Now, I have to stress that the story of the cigarette kiosk was an odd one and that Mr. Gouda was used to telling it in the café to make his friends laugh. They all loved the story and often asked him to repeat it, at which moment he would feel true ecstasy and, taking a deep drag on his cigarette, would tell it over again, each repetition adding to his skillfulness in the telling, as he focused like a master on the funniest parts, so that his friends’ enjoyment became intense, their laughter raucous. And Mr. Gouda always laughed along with them.

This time, however, Mr. Gouda recalled the story of the cigarette kiosk and found nothing in it to laugh about. On the contrary, embarrassment and distress swept over him as he thought back over the day when his wife had convinced him that most millionaires had started by selling cigarettes and candy. He remembered how he had struggled, and gone on struggling, until he’d acquired a cigarette kiosk in a Cairo suburb, how he’d used to leave work and go and stand in the kiosk surrounded by the cartons of cigarettes and packets of cookies, and how the kiosk, which was built of metal, would grow hotter and hotter in the heat of the sun until it was burning like a furnace, with Mr. Gouda inside it, waiting for customers and wealth.

And finally Mr. Gouda remembered how he’d discovered, after three whole months, that they’d tricked him and that the area had no customers. By the time his memories had carried him along to that point, he’d reached the house.

No one at home noticed any sign of dejection on his face. He took off his street clothes as soon as he entered the house and joked around with the kids, as usual, picking up Sherif, the youngest, by his little feet and raising him until his hands touched the ceiling, and he went on doing this until the little fellow broke out into rapid and continuous fits of laughter. Then he went into the kitchen, asked for the food to be brought in a hurry and joked a lot with his wife, even pinching her more than once. He was entirely normal.

Mr. Gouda did only one thing that was strange. It occurred after lunch, when he and Busayna sought their bed for a little rest. It was stiflingly hot, and Mr. Gouda and his wife were dripping with sweat, despite which, and despite the fact that it was not his habit to have relations with her in the middle of the day, he asked for her and, very naturally, she refused, saying, “I’m tired, Gouda, and it’s hot.” Mr. Gouda, however, kept insisting until in the end she gave in and he flung himself onto her in a hot, violent encounter, wallowing and losing himself and producing a strong and copious performance. Busayna knew him. He was never like that unless he was very happy or very sad.

When Mr. Gouda had finished, he collapsed on his side, exhausted, and soon he covered his head with the pillow. He didn’t go to sleep, though, and some minutes of silence passed. By the time that he let out a heart-felt sigh, Busayna had decided to intervene.
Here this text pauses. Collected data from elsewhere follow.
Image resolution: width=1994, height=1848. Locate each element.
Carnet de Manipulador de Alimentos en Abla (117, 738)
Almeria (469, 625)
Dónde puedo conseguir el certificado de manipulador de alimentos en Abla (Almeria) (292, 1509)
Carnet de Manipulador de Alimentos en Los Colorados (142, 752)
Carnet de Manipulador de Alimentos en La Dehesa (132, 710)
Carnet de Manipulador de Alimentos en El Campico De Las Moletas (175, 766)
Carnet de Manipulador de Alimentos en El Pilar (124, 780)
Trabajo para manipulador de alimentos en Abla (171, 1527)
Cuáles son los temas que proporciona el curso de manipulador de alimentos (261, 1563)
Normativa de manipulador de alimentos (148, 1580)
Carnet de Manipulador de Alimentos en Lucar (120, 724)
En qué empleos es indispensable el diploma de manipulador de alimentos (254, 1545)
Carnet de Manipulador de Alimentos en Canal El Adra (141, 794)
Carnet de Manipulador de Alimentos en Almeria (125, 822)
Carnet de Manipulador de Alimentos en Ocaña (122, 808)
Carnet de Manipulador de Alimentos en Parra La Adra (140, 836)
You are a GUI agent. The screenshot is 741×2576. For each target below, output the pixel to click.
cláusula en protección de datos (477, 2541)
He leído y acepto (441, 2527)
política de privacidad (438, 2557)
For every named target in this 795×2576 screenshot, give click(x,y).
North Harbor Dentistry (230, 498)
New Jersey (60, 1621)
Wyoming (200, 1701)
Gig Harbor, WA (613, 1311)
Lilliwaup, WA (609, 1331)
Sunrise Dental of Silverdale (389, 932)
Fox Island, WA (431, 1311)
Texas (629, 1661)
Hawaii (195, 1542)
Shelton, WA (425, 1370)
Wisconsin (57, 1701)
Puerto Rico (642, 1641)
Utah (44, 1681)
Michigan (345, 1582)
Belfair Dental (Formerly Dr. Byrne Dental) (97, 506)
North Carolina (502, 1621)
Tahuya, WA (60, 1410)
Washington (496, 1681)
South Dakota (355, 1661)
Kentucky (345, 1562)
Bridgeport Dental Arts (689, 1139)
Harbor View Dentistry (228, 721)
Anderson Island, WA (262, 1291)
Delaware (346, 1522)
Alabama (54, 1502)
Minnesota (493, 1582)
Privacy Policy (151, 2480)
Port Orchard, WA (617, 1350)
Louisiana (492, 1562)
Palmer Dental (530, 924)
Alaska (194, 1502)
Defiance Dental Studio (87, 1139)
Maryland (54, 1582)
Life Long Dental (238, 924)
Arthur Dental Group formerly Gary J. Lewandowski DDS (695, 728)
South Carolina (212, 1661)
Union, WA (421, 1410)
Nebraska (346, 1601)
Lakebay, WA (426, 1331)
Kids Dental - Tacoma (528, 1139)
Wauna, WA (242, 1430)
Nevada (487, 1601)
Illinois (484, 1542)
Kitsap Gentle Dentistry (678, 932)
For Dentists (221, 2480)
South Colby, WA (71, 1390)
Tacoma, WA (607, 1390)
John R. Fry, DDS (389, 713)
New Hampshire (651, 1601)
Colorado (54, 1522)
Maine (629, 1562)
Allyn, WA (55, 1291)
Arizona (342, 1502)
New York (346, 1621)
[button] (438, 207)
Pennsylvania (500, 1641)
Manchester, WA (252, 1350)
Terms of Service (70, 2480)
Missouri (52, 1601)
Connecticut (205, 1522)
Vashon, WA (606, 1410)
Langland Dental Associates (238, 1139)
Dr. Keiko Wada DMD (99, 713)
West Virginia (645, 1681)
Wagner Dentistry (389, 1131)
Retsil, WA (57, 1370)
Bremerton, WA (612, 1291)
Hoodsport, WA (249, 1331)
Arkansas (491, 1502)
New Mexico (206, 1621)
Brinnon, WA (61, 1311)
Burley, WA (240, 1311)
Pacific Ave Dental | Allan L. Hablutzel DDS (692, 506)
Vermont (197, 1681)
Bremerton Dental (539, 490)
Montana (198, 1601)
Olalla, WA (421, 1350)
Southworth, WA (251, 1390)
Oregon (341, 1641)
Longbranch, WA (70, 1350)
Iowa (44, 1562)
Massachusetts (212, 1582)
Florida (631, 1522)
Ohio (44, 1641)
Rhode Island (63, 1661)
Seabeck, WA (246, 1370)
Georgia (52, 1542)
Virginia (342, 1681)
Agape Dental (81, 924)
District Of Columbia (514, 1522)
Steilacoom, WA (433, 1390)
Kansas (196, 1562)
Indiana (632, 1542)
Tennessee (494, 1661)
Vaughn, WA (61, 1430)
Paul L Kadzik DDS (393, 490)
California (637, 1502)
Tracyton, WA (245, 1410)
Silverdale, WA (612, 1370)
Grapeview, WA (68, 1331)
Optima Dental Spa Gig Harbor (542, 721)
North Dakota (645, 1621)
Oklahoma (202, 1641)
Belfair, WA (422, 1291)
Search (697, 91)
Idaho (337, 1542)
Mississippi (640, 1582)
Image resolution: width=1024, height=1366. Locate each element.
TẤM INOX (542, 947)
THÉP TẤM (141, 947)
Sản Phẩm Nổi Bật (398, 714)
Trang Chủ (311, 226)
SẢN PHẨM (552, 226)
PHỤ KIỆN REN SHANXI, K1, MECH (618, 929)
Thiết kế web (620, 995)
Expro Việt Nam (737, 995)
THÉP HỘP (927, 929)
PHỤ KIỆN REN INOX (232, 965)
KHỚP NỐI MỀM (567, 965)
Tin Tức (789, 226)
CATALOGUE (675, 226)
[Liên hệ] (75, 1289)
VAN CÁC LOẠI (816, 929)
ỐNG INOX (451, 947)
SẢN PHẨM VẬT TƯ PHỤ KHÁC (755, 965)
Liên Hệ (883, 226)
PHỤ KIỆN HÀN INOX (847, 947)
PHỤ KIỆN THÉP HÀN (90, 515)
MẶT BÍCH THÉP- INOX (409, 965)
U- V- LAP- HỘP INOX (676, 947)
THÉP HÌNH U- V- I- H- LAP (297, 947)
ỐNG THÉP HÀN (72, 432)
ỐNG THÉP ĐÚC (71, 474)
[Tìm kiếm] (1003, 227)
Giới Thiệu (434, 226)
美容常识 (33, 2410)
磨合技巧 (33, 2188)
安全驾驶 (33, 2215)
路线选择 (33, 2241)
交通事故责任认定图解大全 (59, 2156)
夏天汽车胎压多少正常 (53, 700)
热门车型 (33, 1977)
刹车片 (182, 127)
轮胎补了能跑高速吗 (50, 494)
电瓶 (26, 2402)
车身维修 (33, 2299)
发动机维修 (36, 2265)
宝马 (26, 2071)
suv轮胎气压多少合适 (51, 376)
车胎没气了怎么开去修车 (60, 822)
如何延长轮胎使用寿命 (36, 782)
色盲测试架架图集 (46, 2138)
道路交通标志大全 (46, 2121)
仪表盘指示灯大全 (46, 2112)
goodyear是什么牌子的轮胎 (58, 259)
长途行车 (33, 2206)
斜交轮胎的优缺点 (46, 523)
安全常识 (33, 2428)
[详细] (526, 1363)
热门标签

“What’s worrying you, Gouda?”

There were so many things he would have liked to talk about that he said nothing.

“You don’t want to tell me? Come on, you don’t really think I’m going to go to sleep and leave you all upset like this, do you?”

“It’s the way I look, Busayna. I don’t look right at all any more, Busayna.”

At first, she didn’t hear, and when he repeated the same sentence, she didn’t understand a thing.

“To be honest, I don’t understand,” she said.

“I’m telling you, it’s my clothes. My clothes have got really awful. Especially the shirts. The shirt I was wearing today was a disaster.”

He expected her to answer him with any old thing that might come to her mind, but he never expected her to laugh. But Busayna did laugh. She went on laughing until the bed rocked beneath her. Mr. Gouda’s surprise turned to extreme annoyance and he shouted, “What are you laughing at? I’m telling you I don’t have any clothes to wear.”

“I’m laughing so that you’ll know just what a treasure your Bussy is.”